_What is needed_
Beneath this task are the entries; from the line with "Where should I" through the last one, transcribe every line exactly and nothing else, skipping pictures.

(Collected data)
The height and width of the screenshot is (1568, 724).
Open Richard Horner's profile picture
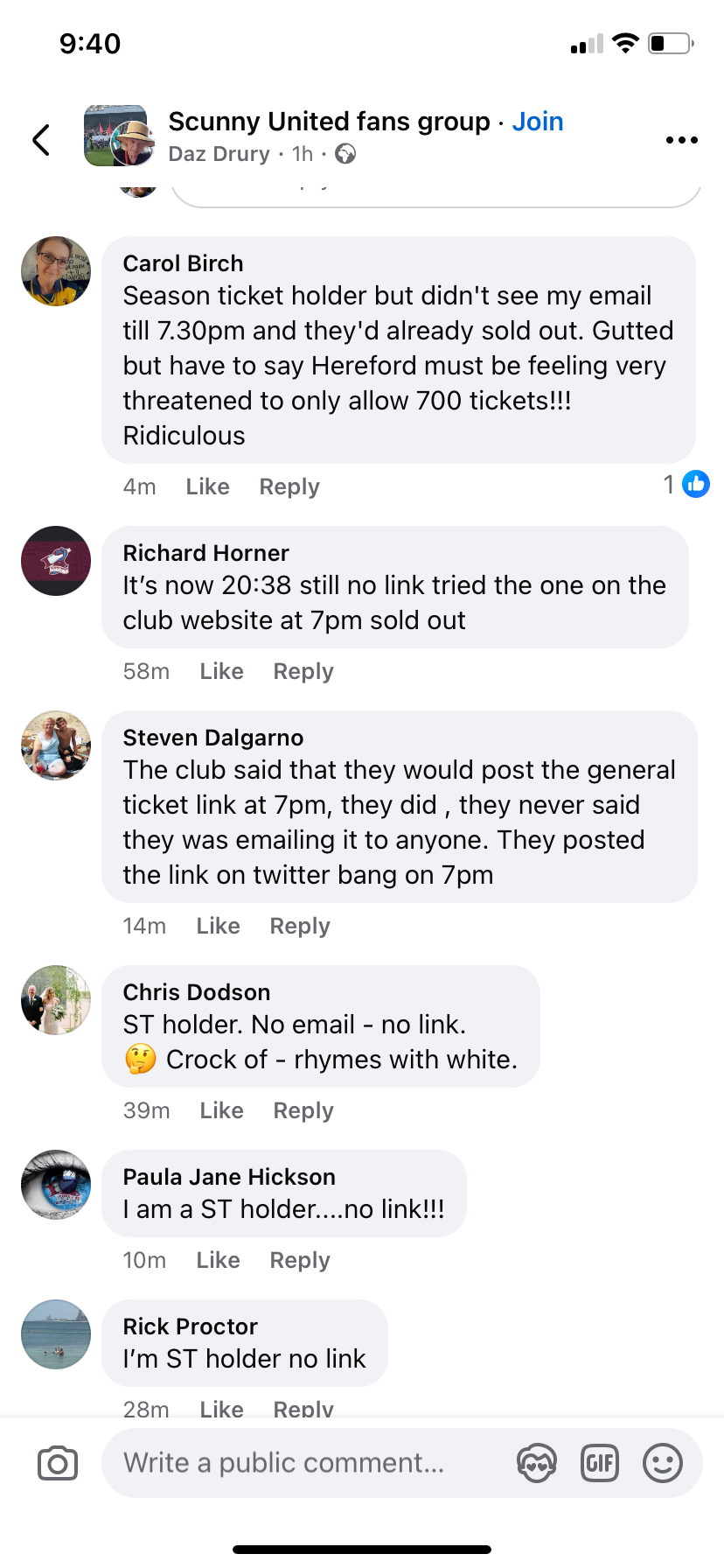coord(56,561)
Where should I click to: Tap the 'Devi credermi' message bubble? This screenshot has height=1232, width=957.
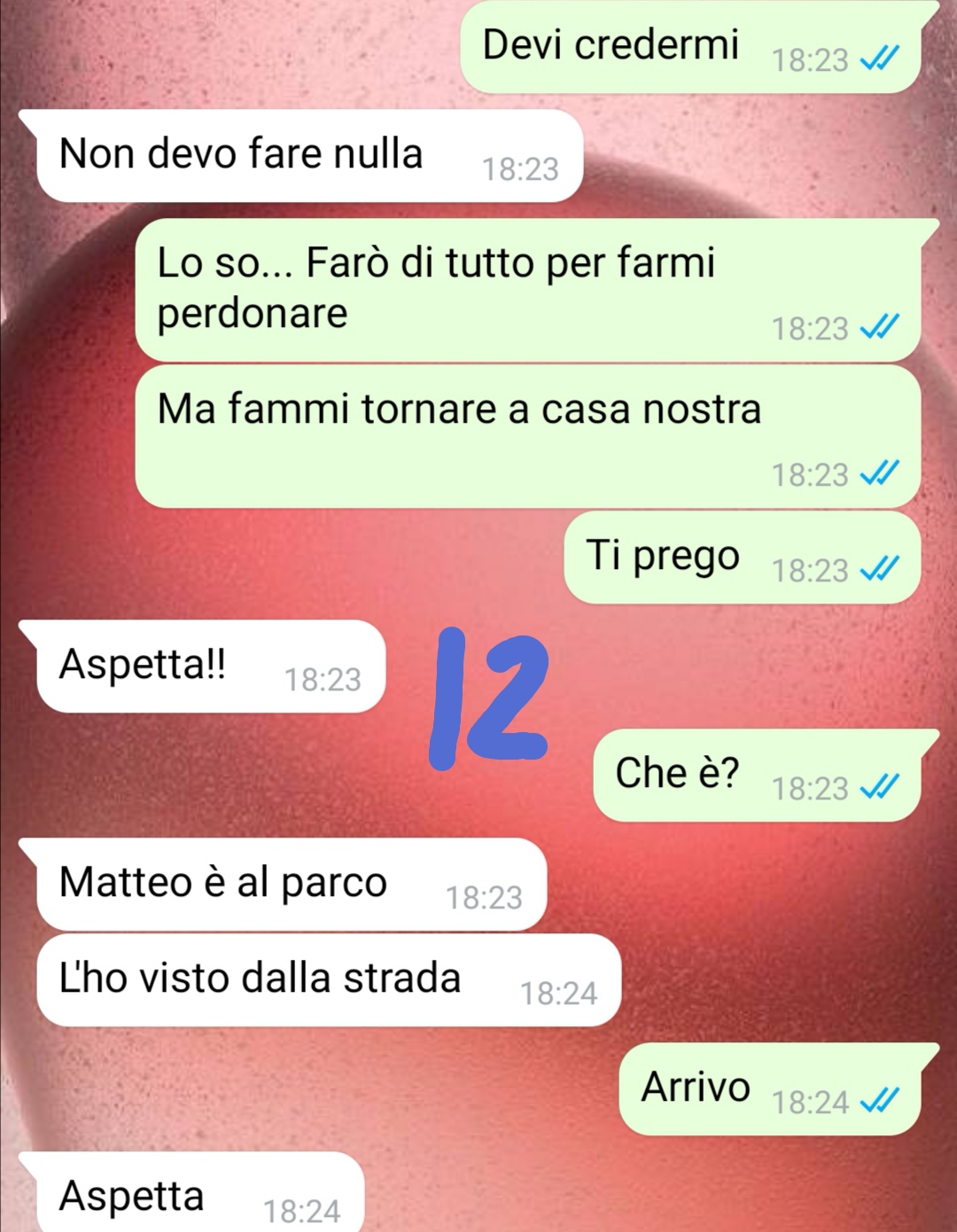[x=691, y=46]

_Exercise output_
Where should I click to: Tap the 'Devi credermi' message bubble? This screenshot has height=1232, width=957.
[x=691, y=46]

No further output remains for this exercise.